Being avid LessWrong readers, the students reason: “This Newtonian mechanics theory predicted a period of approximately 3.6 seconds. Various factors we ignored (like e.g. friction) mean that we expect that estimate to be somewhat off, but the uncertainty is nowhere near large enough to predict a period of approximately 0.0 seconds. So this is a large Bayesian update against the Newtonian mechanics model. It is clearly flawed.”
The physics professor replies: “No no, Newtonian mechanics still works just fine! We just didn’t account for the possibility of the stand tipping over when predicting what would happen. If we go through the math again accounting for the geometry of the stand, we’ll see that Newtonian mechanics predicts it will tip over…” (At this point the professor begins to draw a diagram on the board.)
The students intervene: “Hindsight! Look, we all used this ‘Newtonian mechanics’ theory, and we predicted a period of 3.6 seconds. We did not predict 0.0 seconds, in advance. You did not predict 0.0 seconds, in advance. Theory is supposed to be validated by advance predictions! We’re not allowed to go back after-the-fact and revise the theory’s supposed prediction. Else how would the theory ever be falsifiable?”
The physics professor replies: “But Newtonian mechanics has been verified by massive numbers of experiments over the years! It’s enabled great works of engineering! And, while it does fail in some specific regimes, it consistently works on this kind of system—“
The students again intervene: “Apparently not. Unless you want to tell us that this pendulum on the floor is in fact moving back-and-forth with a period of approximately 3.6 seconds? That the weight of evidence accumulated by scientists and engineers over the years outweighs what we can clearly see with our own eyes, this pendulum sitting still on the floor?”
The physics professor replies: “No, of course not, but clearly we didn’t correctly apply the theory to the system at hand-”

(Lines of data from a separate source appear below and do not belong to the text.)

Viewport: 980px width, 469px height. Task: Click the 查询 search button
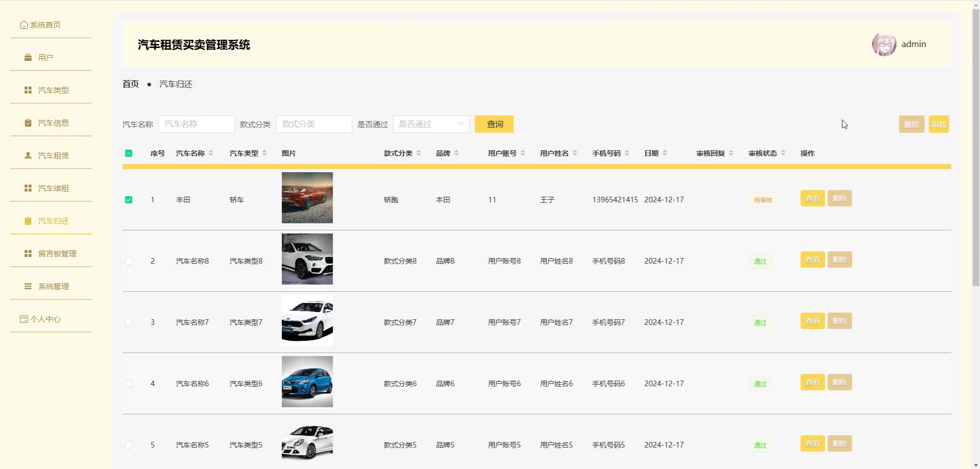tap(494, 124)
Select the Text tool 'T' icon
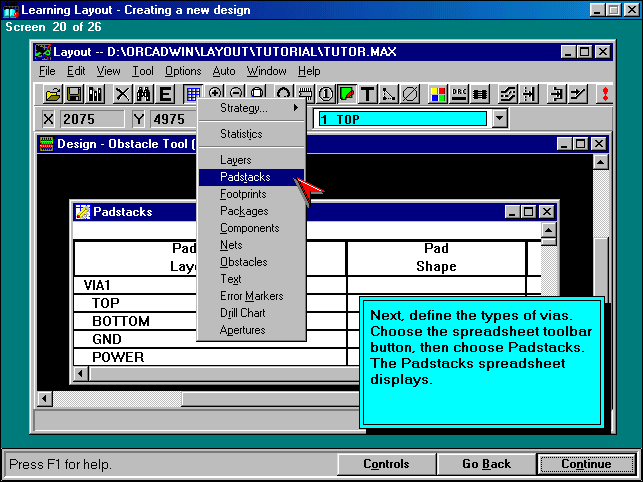643x482 pixels. (367, 94)
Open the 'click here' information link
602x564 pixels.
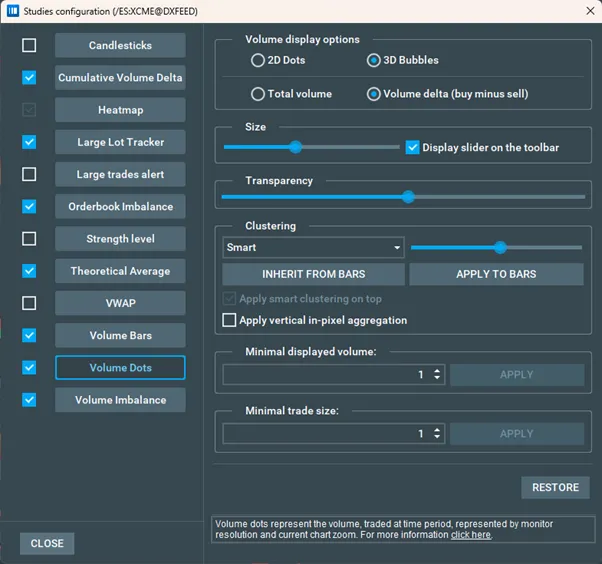pyautogui.click(x=470, y=535)
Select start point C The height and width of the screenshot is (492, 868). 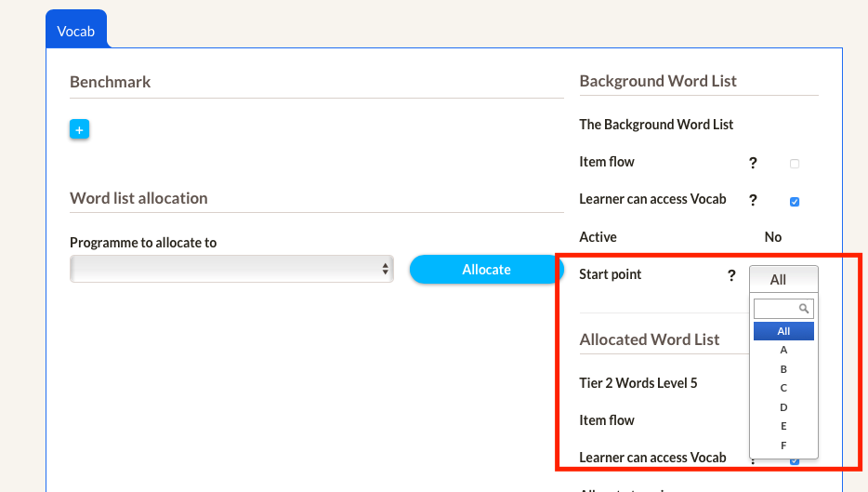pos(783,388)
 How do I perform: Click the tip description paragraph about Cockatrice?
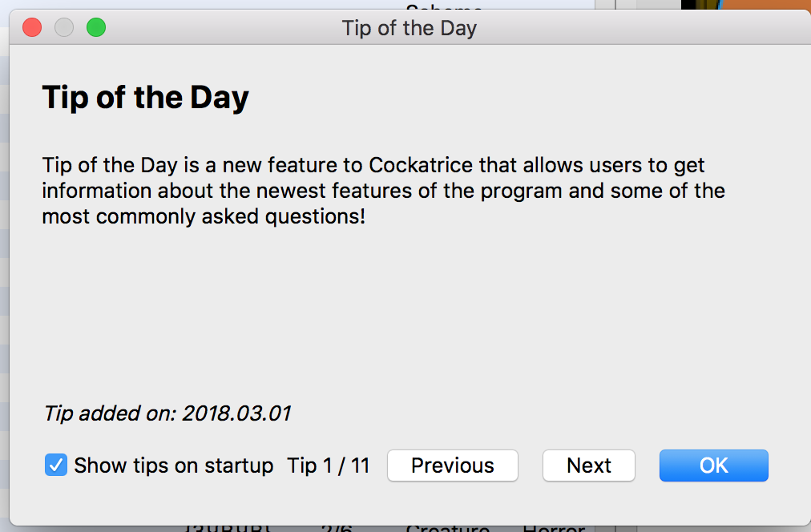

The students: “Could the long history of Newtonian mechanics ‘consistently working’ perhaps involve people rationalizing away cases like this pendulum here, after-the-fact? Deciding, whenever there’s a surprising result, that they just didn’t correctly apply the theory to the system at hand?”
At this point the physics professor is somewhat at a loss for words.
And now it is your turn! What would you say to the students, or to the professor?